Et c'est pour cela qu'il y a les visites de la famille et des amis, les soirées de prière, les célébrations, l'enterrement, le culte de souvenir. Ce sont des paraboles pour comprendre cette chose incompréhensible. Une manière de tourner autour pour mieux le comprendre.
Pour réussir à croire ce qu'on a vu.

Et c'est ce que fait Pierre. Ils ont du mal à comprendre cette chose incroyable qui s'est passé à Pâques.
Alors il fait un discours. Il raconte une histoire qui est dans l'ancien testament, l'histoire de Daniel.
Il fait une parabole.
Il utilise un écrit, un récit, un récit de Daniel qui est d'ailleurs encore plus extraordinaire que celui de Pentecôte, mais ils croient.

Il y a besoin d'une parabole, d'un récit, d'une histoire pour croire ce qui a été vu.
Et d'ailleurs, nous sommes dans ce cas là.
Nous n'étions pas à Pentecôte. Il n'y a pas de vidéo, même pas sur You tube, du miracle de Pentecôte.
Nous lisons le miracle. Et peut-être que si nous l'avions vu, nous n'y aurions pas cru.
Et d'ailleurs c'est le cas de tout les miracles :
ils ont convaincu et converti bien plus de monde depuis 2000 ans qu'on les raconte que quand ils ont leu lieu.
C'est ce qui fait que nous sommes là vous et moi.

Je voudrai terminer en disant une chose : les paraboles ce ne sont pas que des textes, des écrits, des récits.
Les paraboles, ils n'y a pas que ceux qui savent bien écrire avec une joli plume qui en font.
Vous êtes tous et toutes, nous sommes tous des paraboles de la bible, de l'amour de Dieu, du royaume.
Quand on a préparé ce culte, Anne-Charlotte m'a raconté qu'elle avait reçu une éducation chrétienne, le catéchisme et tout et tout. Mais que la foi, elle ne l'avait pas eu comme ça, mais par des rencontres.
Par le témoignage des personnes. Par leur façon de vivre. Par des proches à qui elle faisait confiance et qui croyaient.
Le vrai bonheur se trouve quand on aime son prochain, comme Dieu nous a aimé. C'est une idée tellement forte, tellement incroyable qu'on a du mal à le croire. Et on le croit, Anne-Charlotte l'a cru quand on voit d'autre le vivre, quand d'autres sont des paraboles de cela.

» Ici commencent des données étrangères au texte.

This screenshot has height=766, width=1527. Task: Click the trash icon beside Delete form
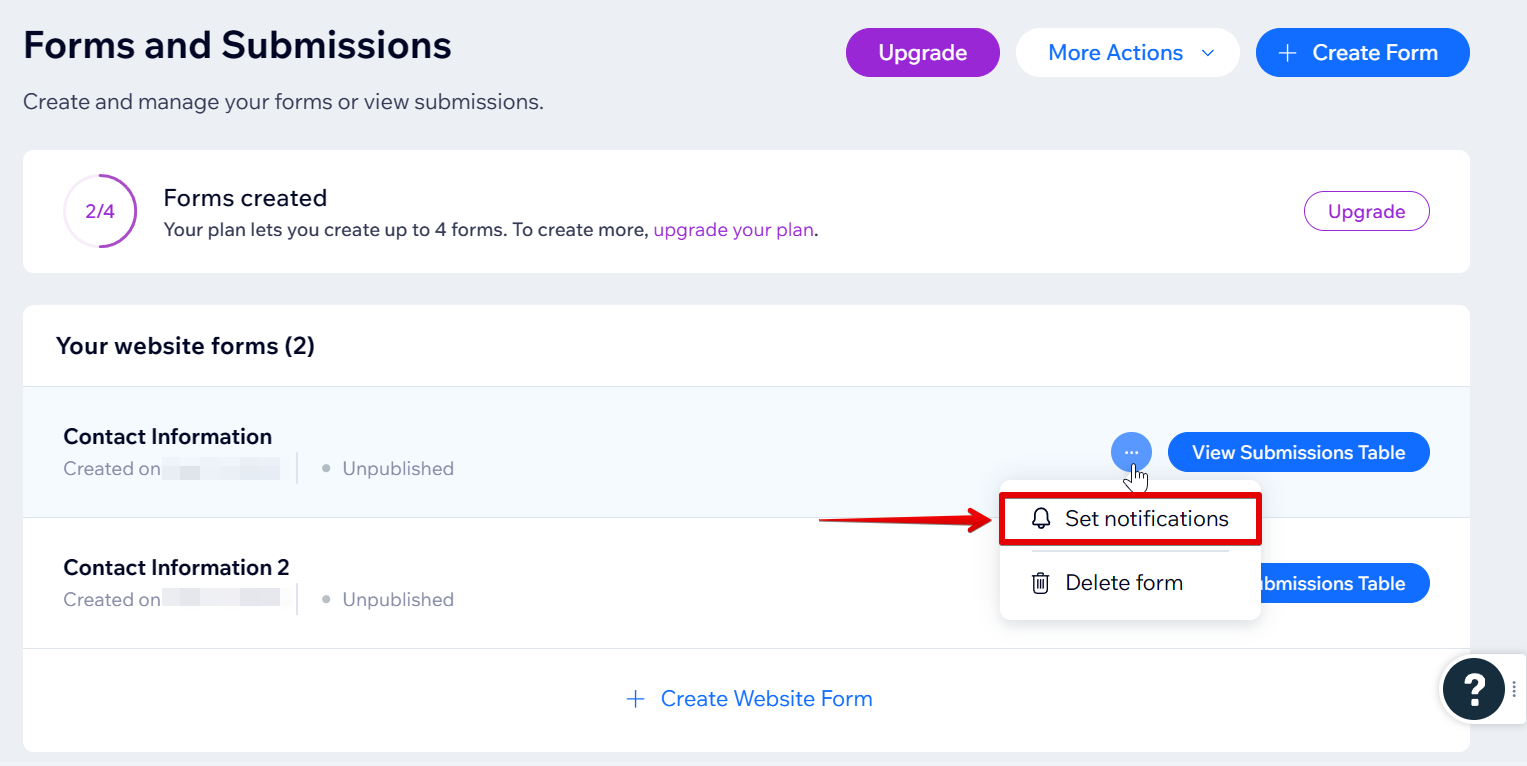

Quand on a préparé ce culte Jean-Daniel m'a raconté que lui avait commencé à croire quand il a vu des sourds nigérians qui croyaient. Dieu aime et accueille tout le monde quel qu'il soit, quelle que soit sa couleur de peau, son origine, son orientation sexuelle, c'est une idée tellement forte, tellement difficile à croire pour certains, que que nous avons besoin de personnes qui le vivent, qui sont paraboles pour le croire.

Dieu est toujours dans nos vies, il est toujours dans ce pays au milieu des hommes et des femmes. Beaucoup de gens dans ce pays ne le croient plus. Ils croient que Dieu les a abandonné.
Non, Dieu n'abandonne jamais ses enfants.
C'est une idée que beaucoup d'habitants de ce pays ont du mal à croire. Et vous églises africaines, vous êtes les paraboles, paraboles que vous montrez aux habitants de ce pays de cela : Dieu est toujours là, on peut le rencontrer, il ne nous abandonnes pas.

La Maison Verte quand elle accueille tout le monde, qu'elle essaye d'aider les personnes en difficulté, nous ce matin qui sommes réunis, tous humains, tous enfants de Dieu et tous si différents,
nous sommes une parabole.
Nous sommes la parabole de ce qu'ont vécu les personnages de la bible qui était très différents les uns des autres, une parabole de ce qui est écrit  dans la Bible, des très différentes et parfois contradictoires de ce qui est écrit dans la Bible.

Nous sommes une parabole qui nous permet de croire cette chose incroyable : Dieu a fait son humanité diverses, en train de devenir de plus en plus diverse et en même temps Dieu l'aime toute, avec toute ses différences, et en même temps toute son humanité va s'aimer, nous allons nous aimer les uns les autres comme Dieu nous a aimé.

Tout ça, je le vois devant moi maintenant, avec tous et toutes qui étes là. Et je le crois.